Estos datos de la Encuesta Nacional de Ingresos y Gastos de los Hogares 2018 (ENIGH), publicados por el Inegi hace apenas unos días, fueron los que ganaron los titulares de la prensa. También lo dicen de otra forma: los hogares más pobres del país tuvieron un ingreso diario de 101 pesos, mientras que los más acaudalados ingresaron 1,853 pesos cada día.
Esas cifras, sin embargo, pueden producen efectos engañosos: de un lado, porque hacen creer que la única forma de entender a la desigualdad es el dinero; y de otro, porque hacen suponer que para combatirla solamente hay que entregar dinero. En esa lógica, la igualdad equivaldría al ingreso idéntico de todos y la única función del Estado sería, acaso, redistribuirlo entre quienes ganan menos. En consecuencia, eso que llamamos política social no habría de consistir sino en un modelo de compensaciones realizadas a través de transferencias monetarias. Si todo es cosa de dinero, dirían algunos, la solución es repartirlo.
Ojalá fuera tan fácil. Detrás de esas cifras se esconden otras desigualdades mucho más profundas que no atañen al dinero sino a los derechos. Menciono solamente algunas de las que asoman, sin embargo, tras los dineros desiguales: los hombres con posgrado tuvieron ingresos trimestrales de 109, 452 pesos, mientras que las mujeres sumaron apenas 61,934 pesos; y lo mismo sucede con quienes no tuvieron más que educación primaria: 11,078 pesos para los hombres y 5,890 para las mujeres. Doble zanja: los estudios de quienes pueden acceder a ellos y la persistente diferencia entre géneros. Y entre los pobres, como siempre, los grupos indígenas volvieron a aparecer en la última línea de la lista.

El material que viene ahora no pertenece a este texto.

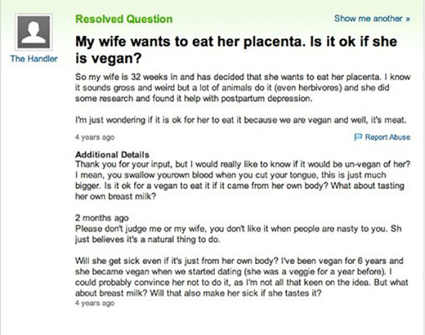Click the 4 years ago timestamp beside Report Abuse
Viewport: 425px width, 335px height.
coord(95,137)
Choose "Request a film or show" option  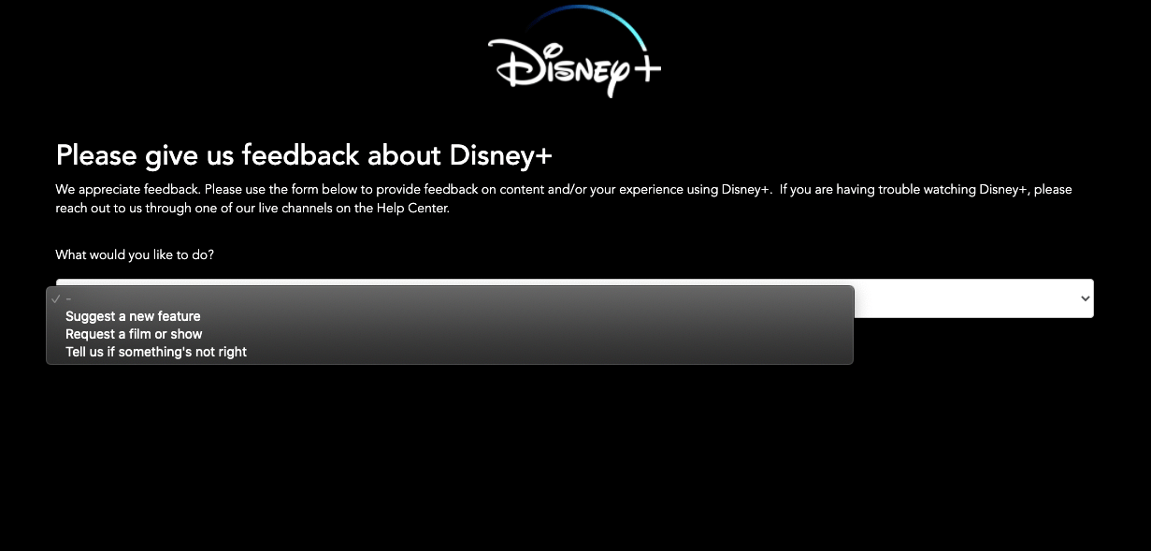click(x=133, y=334)
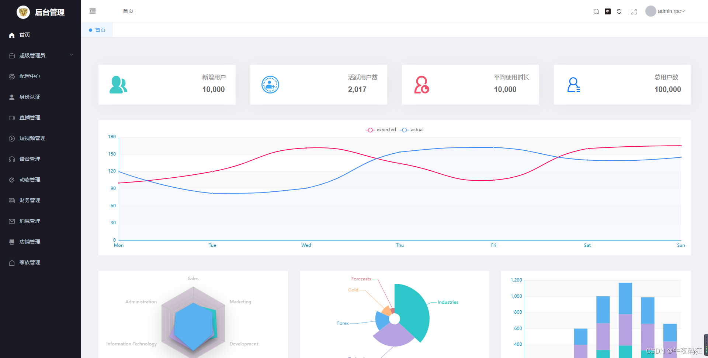Click the active users circular icon
Image resolution: width=708 pixels, height=358 pixels.
(x=270, y=85)
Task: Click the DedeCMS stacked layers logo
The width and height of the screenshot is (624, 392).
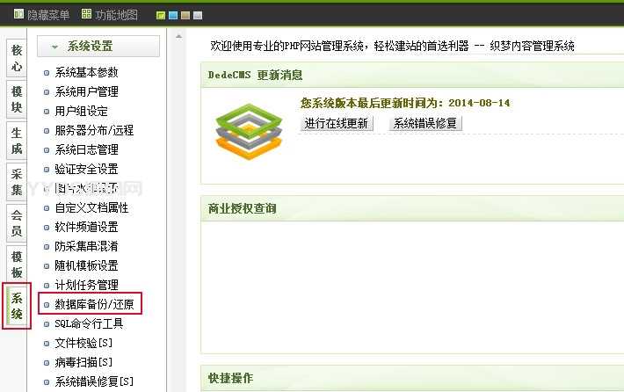Action: (x=249, y=131)
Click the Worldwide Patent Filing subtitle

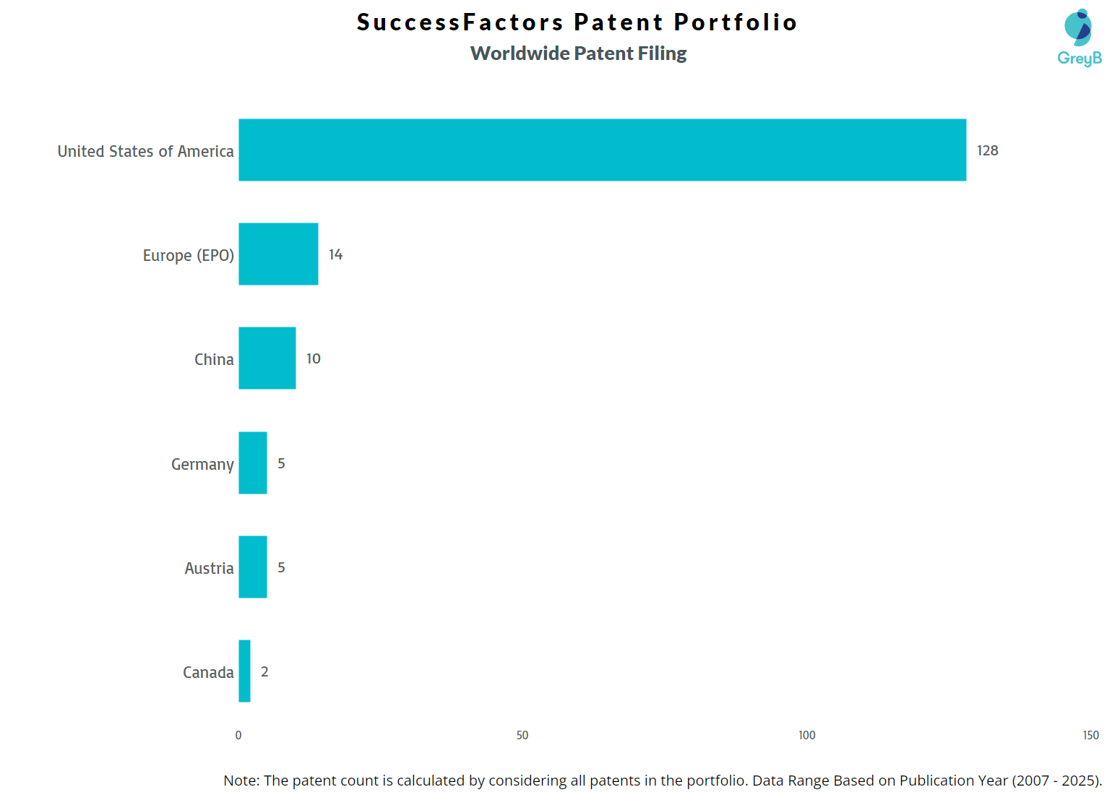578,53
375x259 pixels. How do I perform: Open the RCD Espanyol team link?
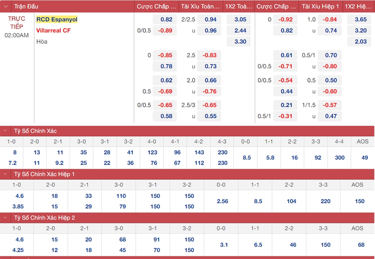57,20
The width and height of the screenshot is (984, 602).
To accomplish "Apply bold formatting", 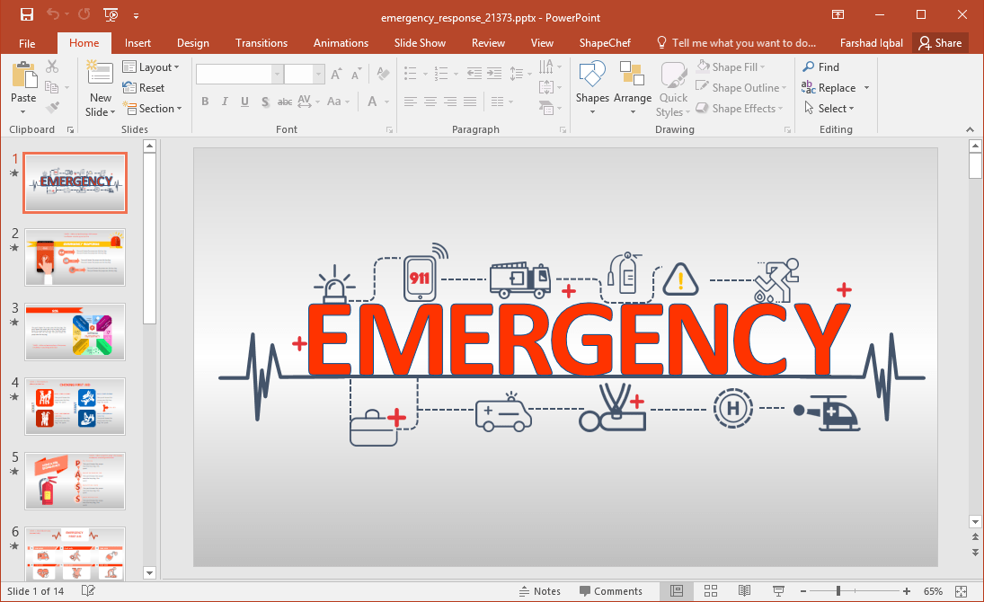I will (205, 102).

No es cosa trivial que el mayor ingreso venga del trabajo. Según la ENIGH, 28,223 pesos se obtuvieron, en promedio trimestral, de empleos subordinados, mientras que los dineros que llegaron de becas y beneficios de programas gubernamentales sumaron apenas 842 pesos. Estos apoyos pueden llegar a significar hasta poco más de un tercio del ingreso de los más pobres. Pero la mayor parte del dinero que consiguen obtener, incluso entre ellos, sigue llegando del trabajo. Y sucede que cerca del 60 por ciento del trabajo en México sigue siendo informal y, en consecuencia, carece de derechos laborales y de protección social. Esto significa que aunque se añadieran miles de millones de pesos para tratar de compensar a quienes ganan menos, la fuente de las desigualdades que padecen seguiría intacta. Y con mayor razón aún, si el dinero del gobierno no se entrega a los más pobres, sino que se reparte parejo entre grupos que tienen ingresos muy distintos.
Por último, están los gastos, que también reclaman la igualdad de los derechos y no sólo el reparto de dinero: dice la ENIGH que entre vivienda, transporte, educación y salud, los hogares mexicanos gastan 14,098 pesos, de un total de 31,913 pesos en promedio trimestral (y esto, sin contar los alimentos que consumen fuera de la casa para ir a trabajar ni, mucho menos, los gastos derivados de enfermedades que reclaman atención especializada). Es decir, los hogares mexicanos gastan la mayor parte de su dinero en comprar servicios que ofrecen o controlan los gobiernos y que son derechos garantizados por la Constitución.
Se equivoca quien cree que la desigualdad se combate repartiendo dinero a granel, en vez de garantizar todos los derechos para los grupos más débiles de México. A menos, claro, que quien eso crea tenga otros datos.